Work task 1:
Could you put this sentence from the stock market article below into Spanish: "On Wall Street, the Dow Jones index reversed a weaker opening and finished up 2.1 percent."
Work task 2:
Can you carry the stock market article below further, picking up right after its last sentence?

Stimulus hopes boost U.S. stocks as European shares fall
CGTN

Stock markets in Europe came under pressure Tuesday as fears resurfaced over a spike in coronavirus infections, while Wall Street stocks finished solidly higher on hopes for more stimulus from Washington.

Key eurozone markets Frankfurt and Paris closed around one percent down, well off their lows, while London even inched back into positive territory thanks to a weakening pound following grim British output data.

On Wall Street, the Dow Jones index reversed a weaker opening and finished up 2.1 percent.

The floor of the New York Stock Exchange was reopened for up to 25 percent capacity on May 26, 2020. /CFP

The floor of the New York Stock Exchange was reopened for up to 25 percent capacity on May 26, 2020. /CFP

The gains came as news reports said leading Republicans in the White House and on Capitol Hill were changing their stance on stimulus measures, including their prior opposition to extending supplemental unemployment benefits.

"The promise of fiscal stimulus is boosting people's economic expectations," said Chris Low, chief economist at FHN Financial.

Entries provided:
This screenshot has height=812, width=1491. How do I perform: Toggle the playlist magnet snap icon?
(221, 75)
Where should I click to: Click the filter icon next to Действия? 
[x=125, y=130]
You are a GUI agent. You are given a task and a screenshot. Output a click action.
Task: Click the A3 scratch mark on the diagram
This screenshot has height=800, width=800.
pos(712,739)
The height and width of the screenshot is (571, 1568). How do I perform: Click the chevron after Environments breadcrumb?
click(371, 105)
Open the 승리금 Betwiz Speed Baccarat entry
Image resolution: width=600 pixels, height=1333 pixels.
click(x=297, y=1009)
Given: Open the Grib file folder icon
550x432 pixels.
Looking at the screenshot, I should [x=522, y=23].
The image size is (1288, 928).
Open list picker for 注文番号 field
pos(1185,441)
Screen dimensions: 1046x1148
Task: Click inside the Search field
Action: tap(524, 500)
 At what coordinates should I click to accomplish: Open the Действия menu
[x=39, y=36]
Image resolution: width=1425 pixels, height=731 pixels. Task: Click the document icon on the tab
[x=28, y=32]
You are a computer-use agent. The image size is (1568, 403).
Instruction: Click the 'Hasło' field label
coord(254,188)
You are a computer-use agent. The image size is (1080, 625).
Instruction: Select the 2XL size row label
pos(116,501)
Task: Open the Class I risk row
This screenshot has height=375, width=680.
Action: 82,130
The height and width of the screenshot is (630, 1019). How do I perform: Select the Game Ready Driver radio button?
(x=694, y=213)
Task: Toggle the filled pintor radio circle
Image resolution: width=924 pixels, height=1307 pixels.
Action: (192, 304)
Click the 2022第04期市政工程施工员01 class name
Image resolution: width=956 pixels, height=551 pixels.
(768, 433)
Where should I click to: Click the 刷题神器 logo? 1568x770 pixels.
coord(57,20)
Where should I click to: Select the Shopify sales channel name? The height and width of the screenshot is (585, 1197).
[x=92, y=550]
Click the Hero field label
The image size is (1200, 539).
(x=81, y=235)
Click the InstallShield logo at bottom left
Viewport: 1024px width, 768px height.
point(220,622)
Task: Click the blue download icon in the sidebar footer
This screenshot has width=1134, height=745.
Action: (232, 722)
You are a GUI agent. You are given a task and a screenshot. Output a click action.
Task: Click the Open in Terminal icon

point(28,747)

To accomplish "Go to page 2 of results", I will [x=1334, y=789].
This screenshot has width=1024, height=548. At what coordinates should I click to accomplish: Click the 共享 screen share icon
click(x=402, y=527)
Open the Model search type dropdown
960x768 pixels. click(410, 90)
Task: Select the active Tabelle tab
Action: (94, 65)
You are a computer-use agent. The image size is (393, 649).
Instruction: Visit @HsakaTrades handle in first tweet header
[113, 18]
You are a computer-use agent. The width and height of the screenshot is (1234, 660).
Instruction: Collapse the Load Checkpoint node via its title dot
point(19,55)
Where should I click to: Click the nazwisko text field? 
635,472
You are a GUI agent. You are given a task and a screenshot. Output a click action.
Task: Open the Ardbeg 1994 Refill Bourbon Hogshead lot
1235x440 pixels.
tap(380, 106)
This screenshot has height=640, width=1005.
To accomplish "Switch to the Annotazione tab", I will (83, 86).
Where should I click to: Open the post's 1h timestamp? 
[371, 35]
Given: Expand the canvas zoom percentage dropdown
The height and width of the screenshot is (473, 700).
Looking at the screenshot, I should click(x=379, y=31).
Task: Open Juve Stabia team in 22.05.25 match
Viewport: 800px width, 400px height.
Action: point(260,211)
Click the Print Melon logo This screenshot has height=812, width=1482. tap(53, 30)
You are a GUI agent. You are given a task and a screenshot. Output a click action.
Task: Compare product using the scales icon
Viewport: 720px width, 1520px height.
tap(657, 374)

Expected answer 1:
En Wall Street, el índice Dow Jones revirtió una apertura más débil y cerró con un alza del 2,1 por ciento.

Expected answer 2:
But uncertainty about the impact of renewed lockdowns on the business outlook weighed after the reimposition of some containment measures in parts of the United States, Australia and Hong Kong SAR.

"The shutdown fuels fears that the growing number of coronavirus cases will hamper the fragile economic recovery," said City Index analyst Fiona Cincotta.

U.S. banking giants JPMorgan Chase, Citigroup and Wells Fargo together reported some 28 billion U.S. dollars in credit costs for current and future bad loans due to the hit from COVID-19 closures.

JPMorgan added 0.6 percent after reporting better-than-expected profits. But Citigroup, which also topped expectations, fell 3.9 percent, while Wells Fargo shed 4.6 percent after reporting a 2.4-billion-U.S.-dollar loss.

The British pound slid on data showing that the virus-plagued UK economy shrank by almost a fifth in the three months to April.

A weaker British currency tends to boost share prices of companies listed in London who earn much of their income in dollars.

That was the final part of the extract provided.